Но была она сердечницей – баба рассказывала, что иногда Анечка бледнела, опухала и даже падала в обморок. Лечиться она не хотела. «Сколько дадено, столько и проживу!» – говорила она.

Замуж не собиралась – кому нужна больная жена? Потратит жених деньги на свадьбу и… Через полгода я окочурюсь? И детей мне рожать нельзя – все ж это знают!

Все знали, а все равно к Анечке сватались. А она всем отказывала.

Однажды баба сказала, что короткий роман у Анечки все-таки был. С каким-то партийным начальником. Приехал тот с проверкой или с комиссией и влюбился в нашу девочку не на шутку.

Любились они – так говорила баба – всего-то пару недель. Важный начальник задержался в инспекциях по близлежащим селам и каждый вечер возвращался к зазнобе. А потом уехал – звали дела и семья. Семье его, кстати, незамедлительно капнули, и оскорбленная женушка раздула страшный скандал, объявив, что шлюху эту со света сживет.

Начальник, в глубокой печали и тревоге за любимую, поехал к ней и посоветовал уехать подальше – хотя бы на время.

Анечка уезжать отказывалась, мотала головой и говорила, что ревнивой жены не боится.

И тогда, видя, что этим ее не проймешь, начальник соврал: дескать, а давай убежим вместе? Ну, сначала уедешь ты, а потом подъеду и я. Как в песне поется: «И чтоб никто не догадался…»

Наивная Аня поверила. От счастья заплакала хрустальными и чистыми слезами и дала возлюбленному согласие.

И еще – ну, раз уж так вышло! – призналась ему в своей беременности.

Тот совсем было пал духом, но Анечка не расстроилась – все складывалось на редкость удачно.

Быстро собравшись, через пару дней она уехала. Денег он ей дал и договорились, что как только сможет – главное, кстати, не семья, а парторганизация! – он сразу же телеграфирует ей на главпочтамт городка К., выбранного ими для счастливого проживания. Ну и наступит их счастье.

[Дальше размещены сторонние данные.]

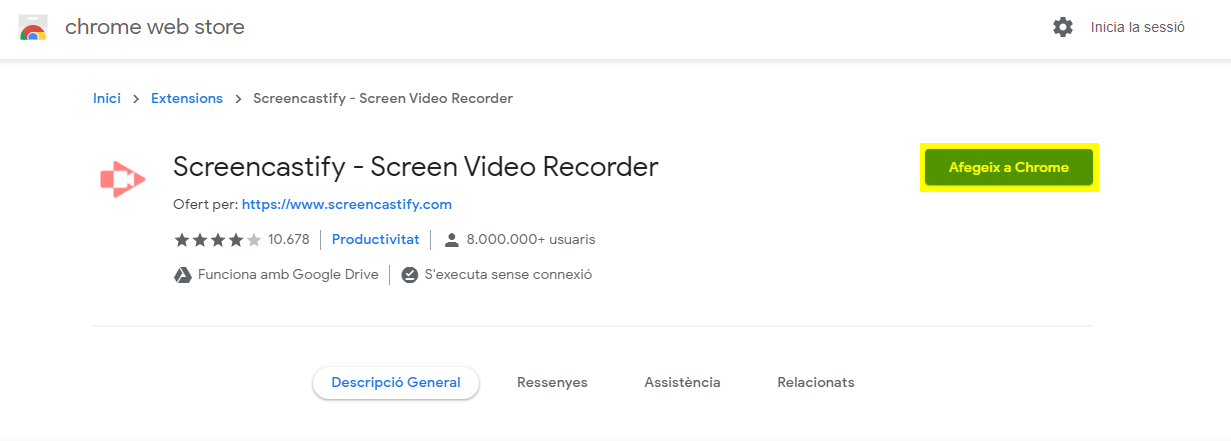Switch to the Ressenyes tab
This screenshot has width=1231, height=441.
point(552,382)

Дальше все было странно: начальник так и не развелся, никуда не уехал и жил себе прежней, знакомой и размеренной жизнью.

А девочка наша просто пропала: что с ней случилось – никто не узнал. Ни ответа, ни привета. Уехал человек и пропал навсегда. Вот как бывает…

И в розыск подавали, и к начальнику в город ездили. Но он ходоков не принял – дескать, дел много. А когда его подкараулили на улице, у блестящей черной машины, он отшатнулся как от прокаженного больного и прошептал белыми губами: какая Анна Ивановна? Не знаю такой!

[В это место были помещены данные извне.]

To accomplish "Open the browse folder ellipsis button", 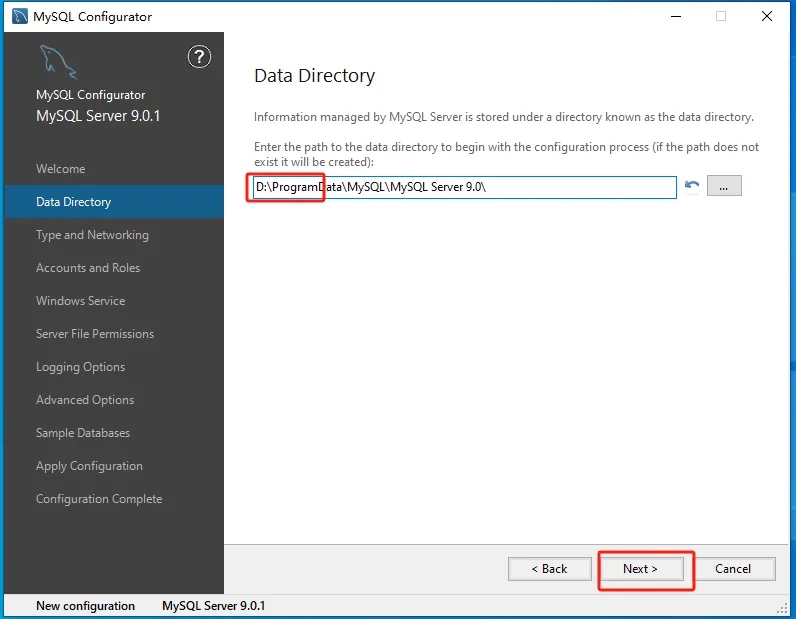I will [724, 186].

Вот я и придумала себе историю: дескать, я – дочка Анечки и того партийного босса. Родила меня Анечка и тайком привезла в родную деревню. Почему? Да понятно: как поднять одной ребеночка? Да еще и в незнакомом месте! А ехать домой было стыдно – позор все-таки. Позор и обман.

Так вот, привезла меня мамочка бабе Мане и – в путь. Потому что там, в Сибири, у нее сложилась большая карьера – стала наша Анечка… Например, главврачом!